# Best ideas for an interesting & aggressive fish?



## zackbot (May 4, 2012)

Hi,

This is my 1st post, so sorry if its in the wrong spot!

I am getting either a 26 or 45 gal tank and would like some ideas of cool fish to put in it! I am experienced in fish-keeping, but not a pro. I would like a fish that is ....

1. Good looking
2. Interesting to watch
3. Aggressive (will eat feeder goldfish!)
4. Sociable (I'd like to have other fish too ... I know that jives against #3 above)

I was thinking of piranhas but have heard some (-) things about them. Does anyone know of a perfect fish for me? Thanks!


----------



## Olympia (Aug 25, 2011)

You might be able to do a trio of gulper catfish. They can eat fish up to twice their size, but usually do fine together.
I'm not sure of how big a tank they need, they get to about 9.5 inches.


----------



## thekoimaiden (Oct 19, 2011)

In a tank of that size, you aren't going to be able to get much. Most of the fish that fit your criteria are cichlids needing 75+ gal tanks like oscar. Piranha actually need rather large tanks as they are a large schooling fish.

| Tasks to complete |
• 1. In the forum thread on aggressive fish, copy the stretch from "In a tank of" through "large schooling fish." word for word.
• 2. Please answer these questions using the forum thread on aggressive fish:
(a) What two tank sizes is zackbot choosing between?
(b) About how large do gulper catfish get, according to Olympia?
(c) What tank size does thekoimaiden say most cichlids that fit the criteria need?
• 3. Extend the forum thread on aggressive fish, starting after its final sentence.

| Items |
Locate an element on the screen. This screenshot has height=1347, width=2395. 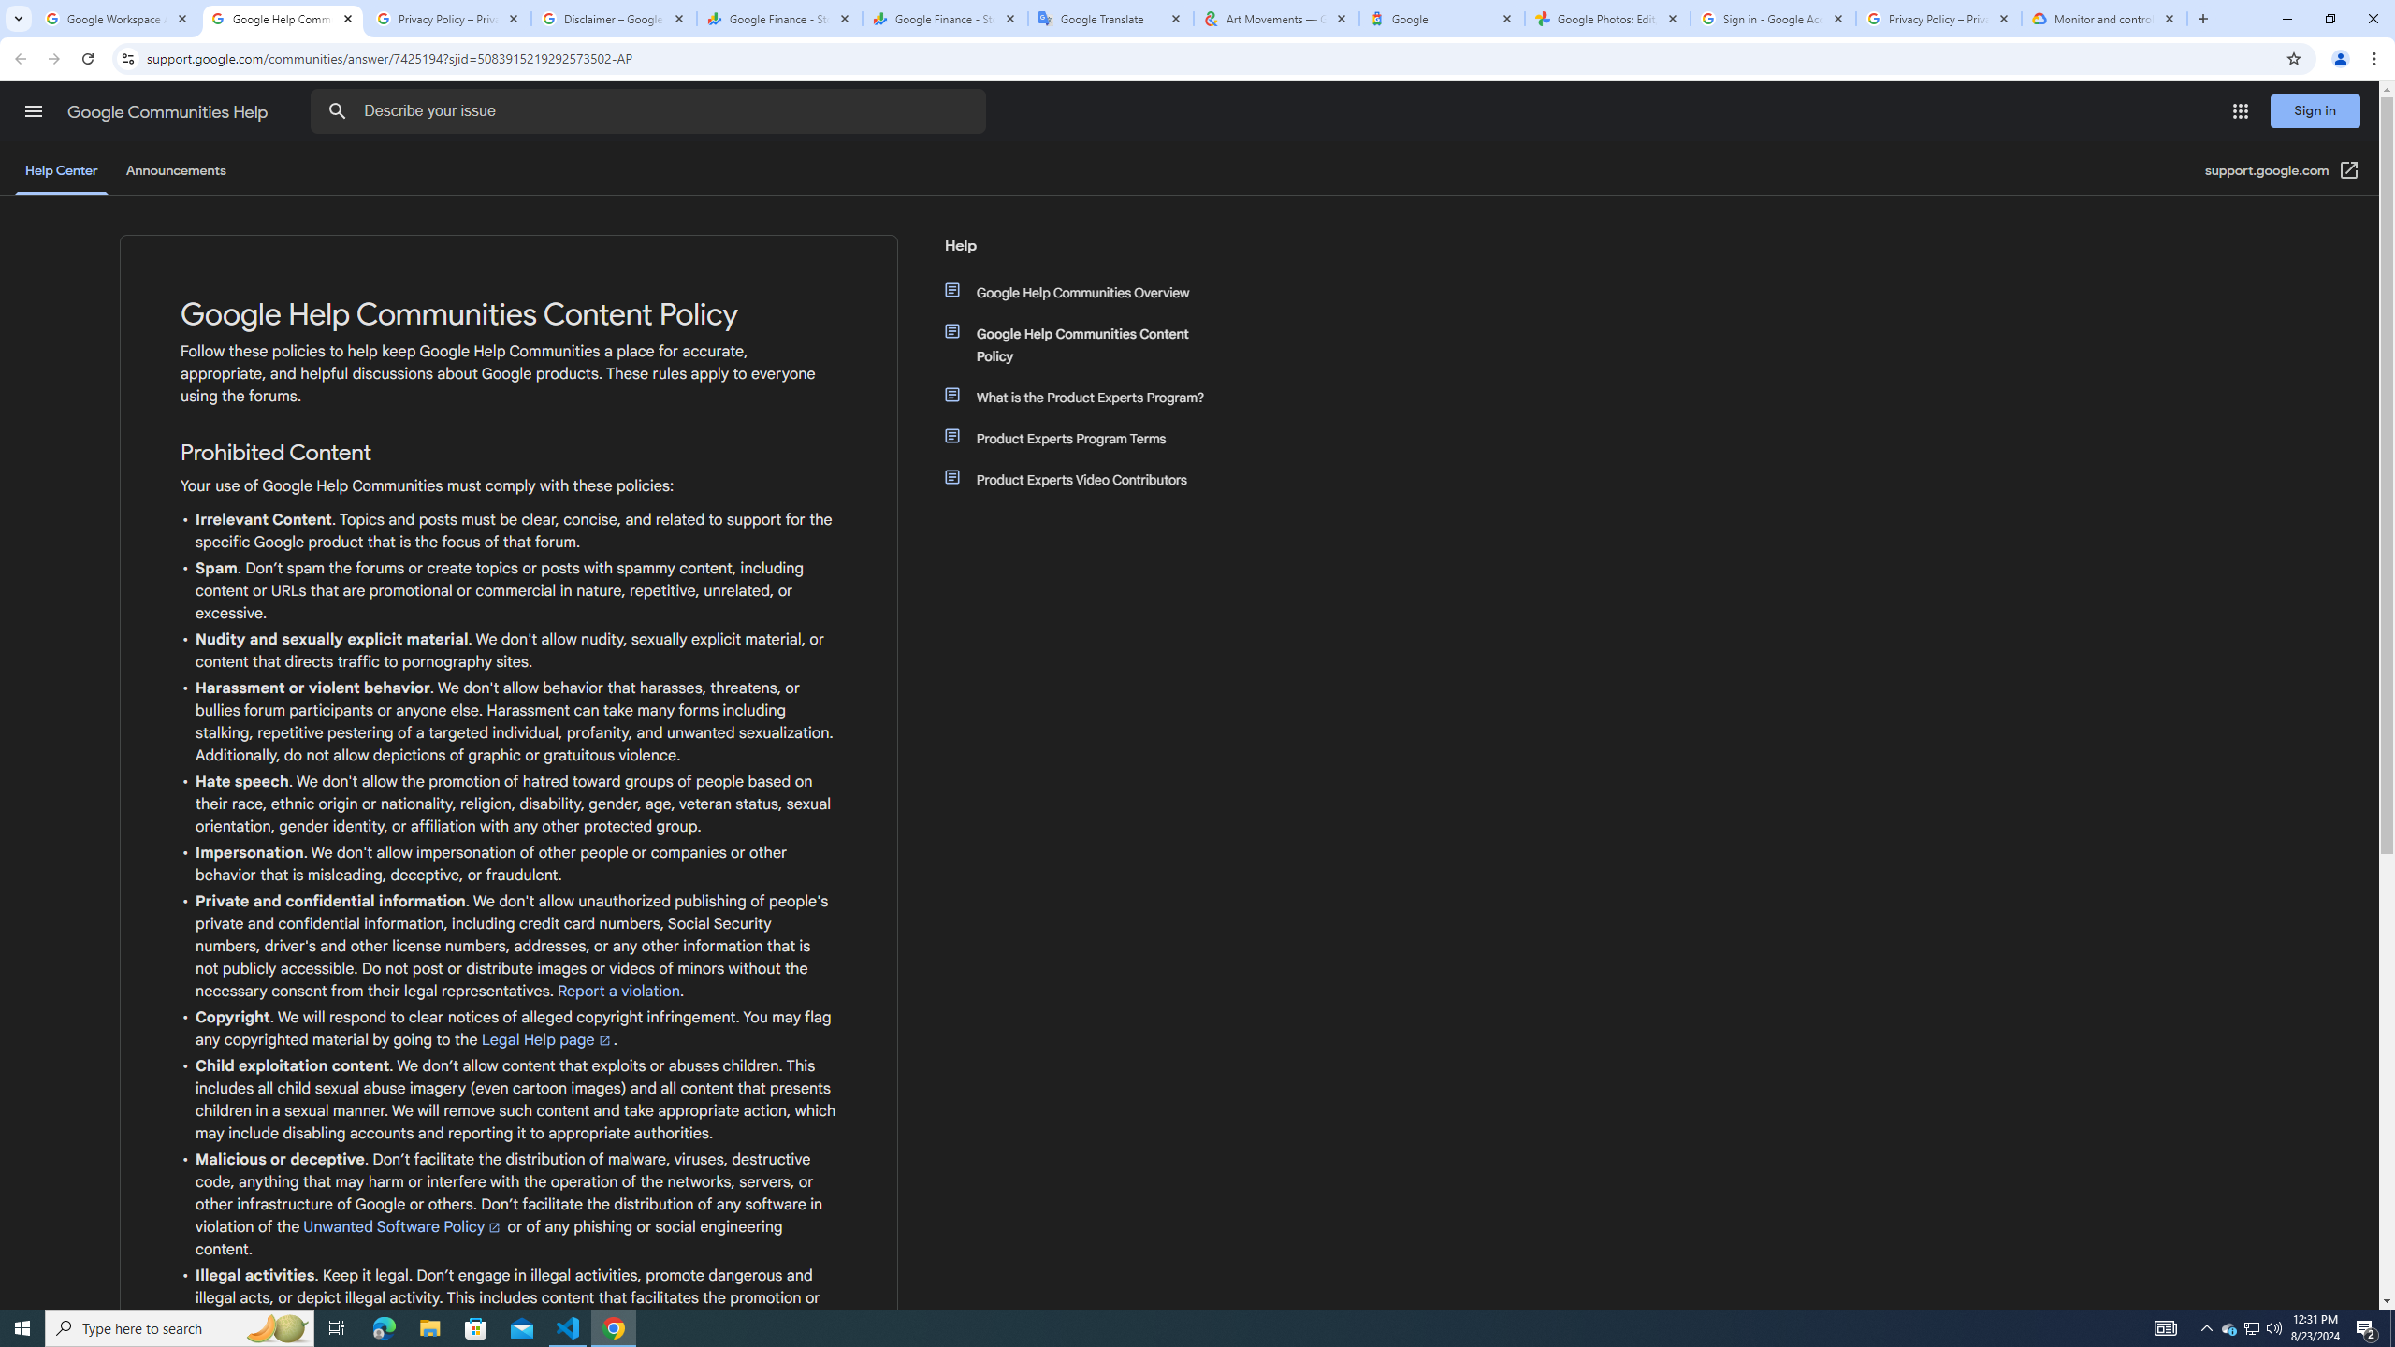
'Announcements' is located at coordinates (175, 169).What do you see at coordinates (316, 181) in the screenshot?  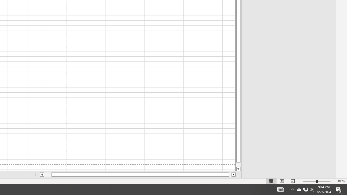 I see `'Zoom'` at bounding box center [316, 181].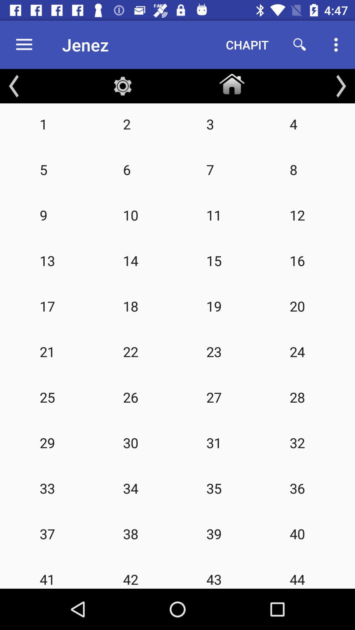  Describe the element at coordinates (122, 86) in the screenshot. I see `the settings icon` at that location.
==
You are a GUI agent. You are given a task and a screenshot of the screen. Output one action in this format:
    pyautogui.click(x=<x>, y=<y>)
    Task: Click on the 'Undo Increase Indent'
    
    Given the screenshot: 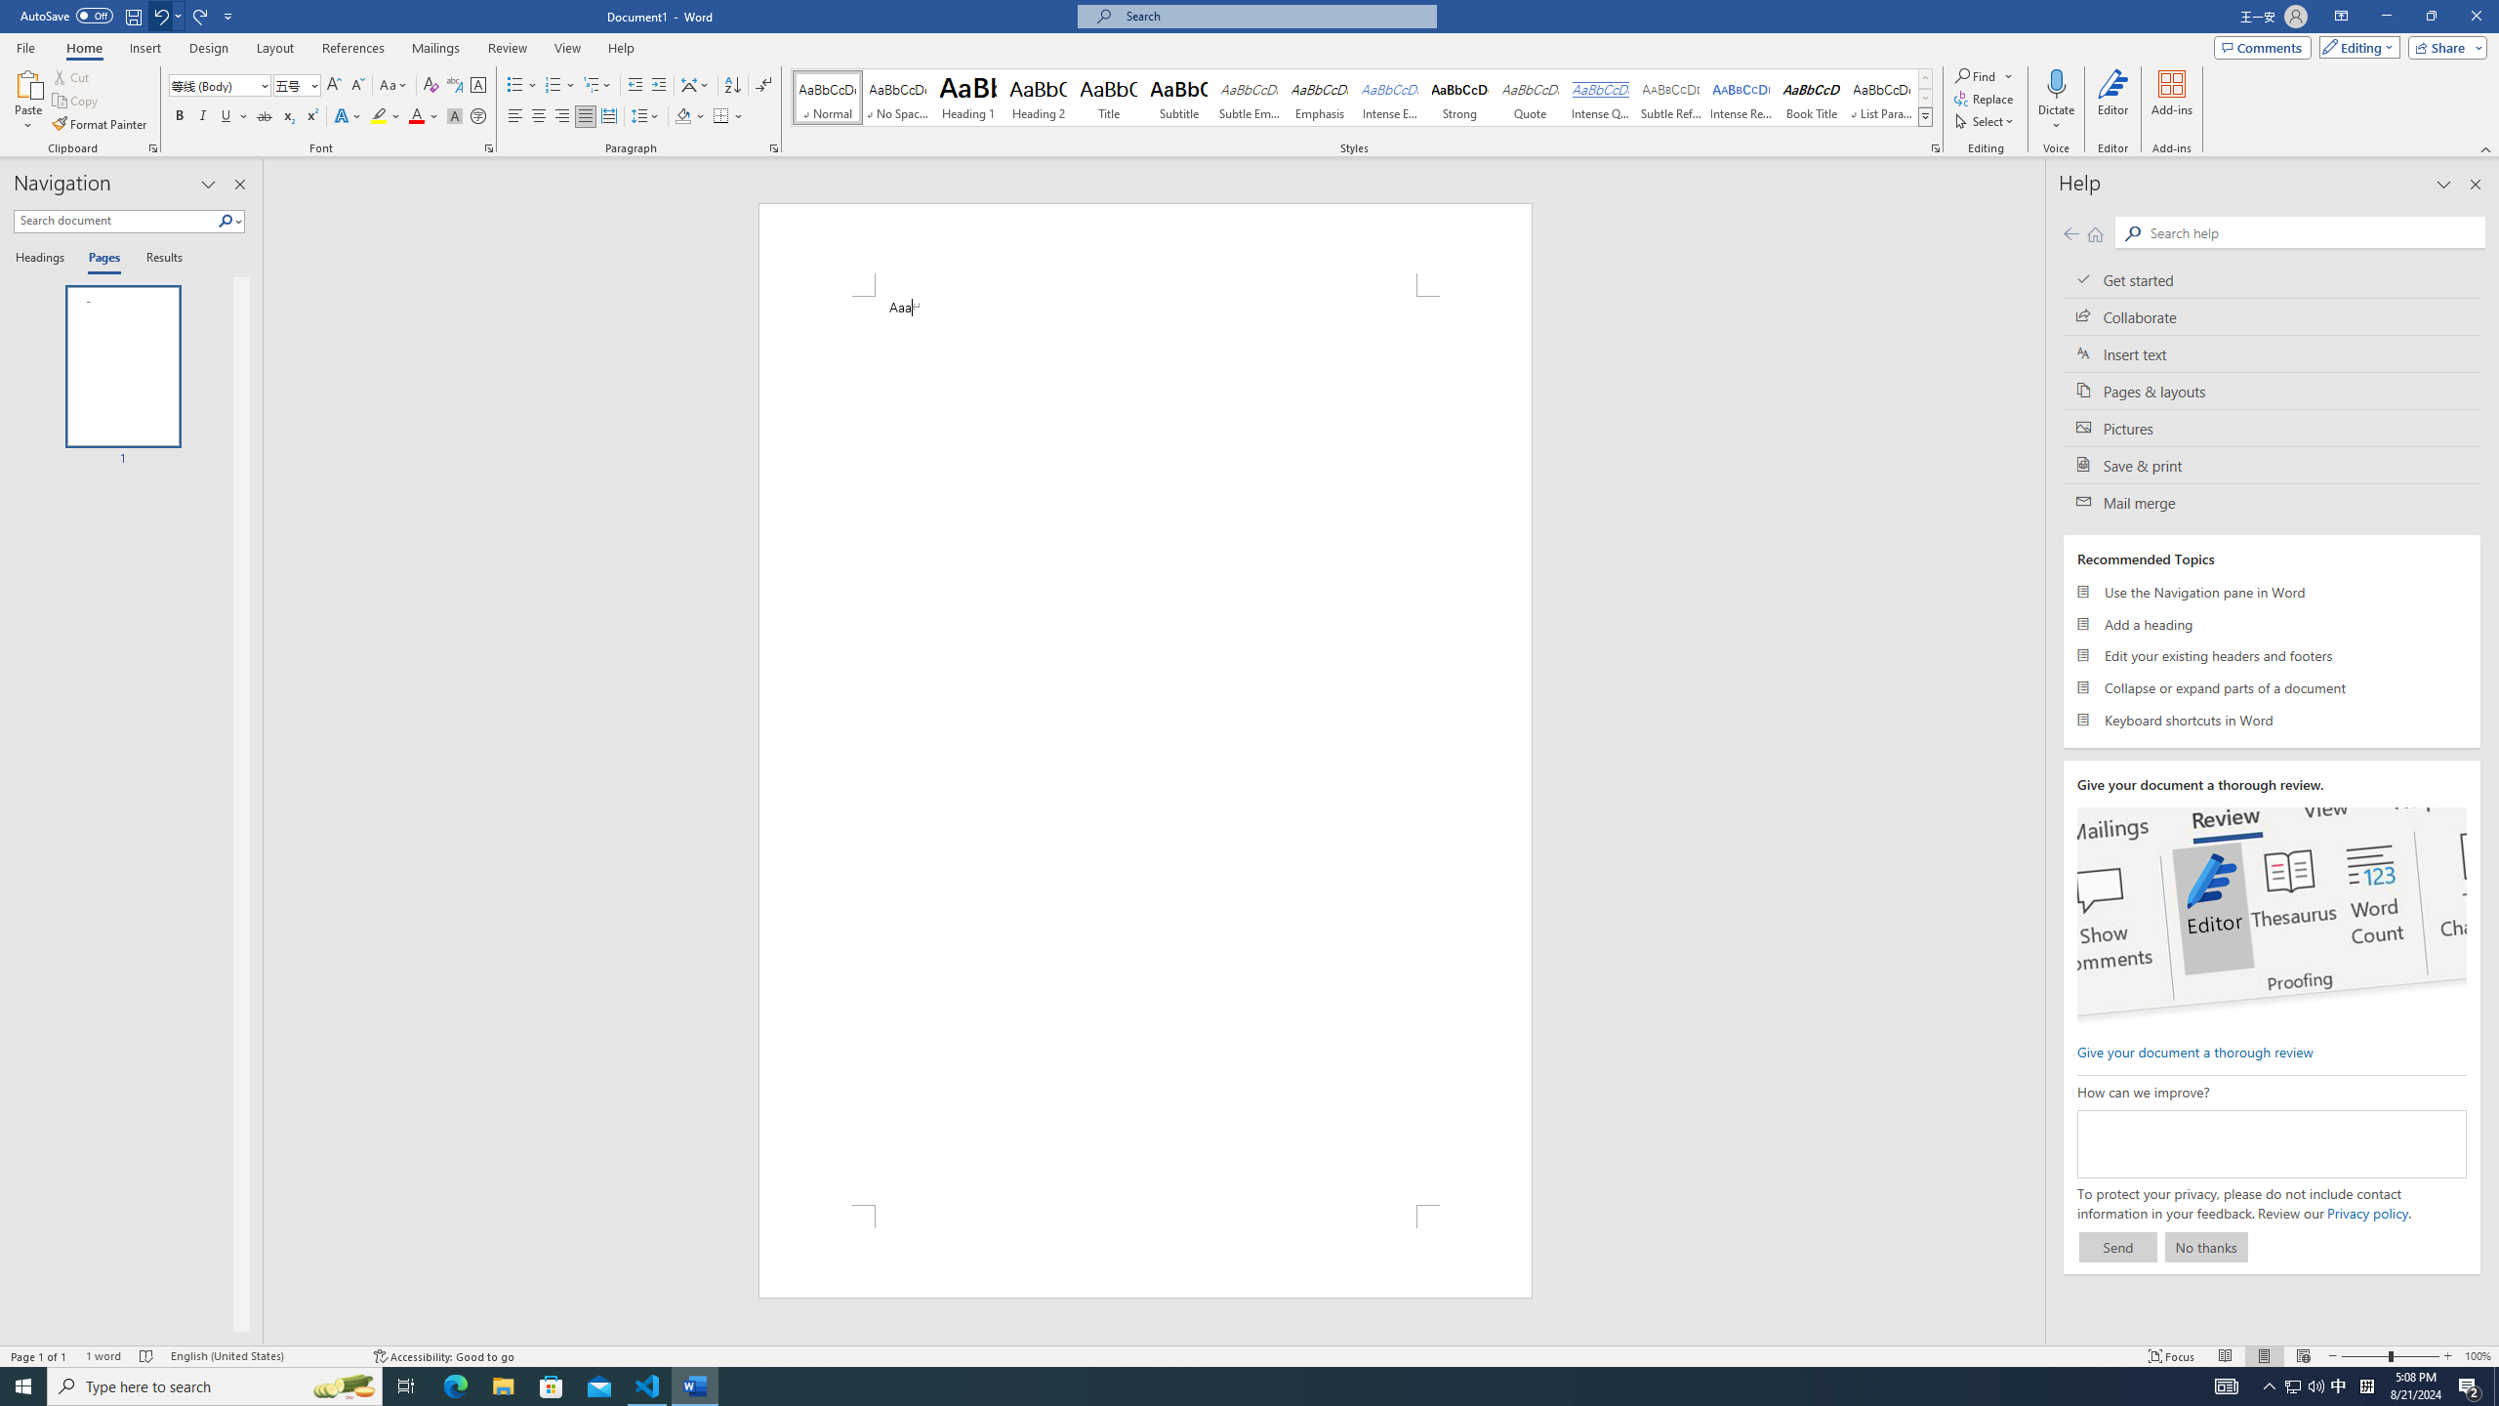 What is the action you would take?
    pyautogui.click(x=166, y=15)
---
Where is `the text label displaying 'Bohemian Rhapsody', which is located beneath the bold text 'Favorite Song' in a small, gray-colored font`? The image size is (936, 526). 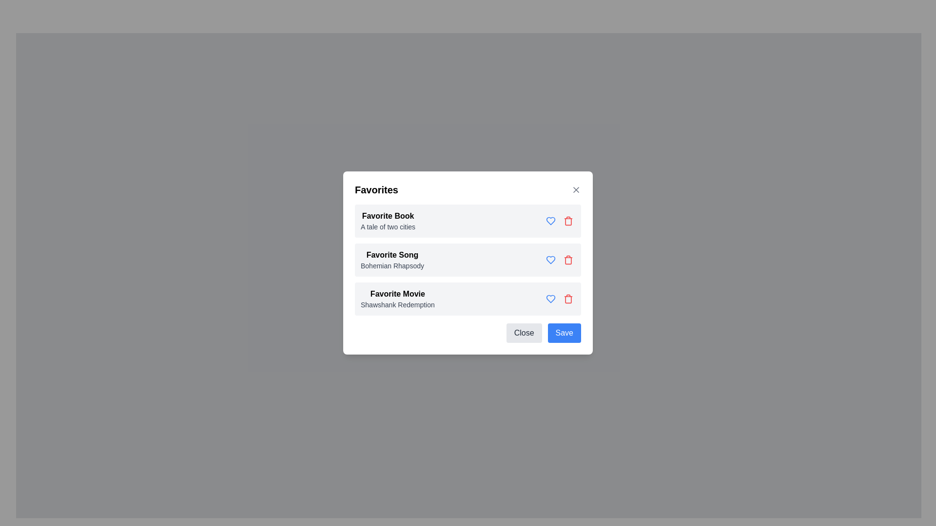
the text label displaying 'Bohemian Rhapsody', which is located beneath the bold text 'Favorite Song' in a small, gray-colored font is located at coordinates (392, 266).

| Results by task |
• 1.
In a tank of that size, you aren't going to be able to get much. Most of the fish that fit your criteria are cichlids needing 75+ gal tanks like oscar. Piranha actually need rather large tanks as they are a large schooling fish.

• 2.
(a) A 26 gal tank or a 45 gal tank.
(b) About 9.5 inches.
(c) 75+ gal.

• 3.
You could try a puffer fish tank. I don't know much about their upkeep, but they are certainly not something you see every day. They don't eat feeder goldfish (in fact most goldfish could eat them) but they are voracious hunters of snails.


----------



## Tazman (Jan 15, 2012)

Piranha are also banned in a lot of states in the USA and best avoided 

Agree that there is not a lot of large fish that you would be able to put in that tank.

Exodon Paradoxus or bucktooth tetra may work but they require a group of 6 and will eat almost anything else if given the chance...they are sort of mini piranhas.


----------



## kitten_penang (Mar 26, 2008)

get a 55 and do chilids =)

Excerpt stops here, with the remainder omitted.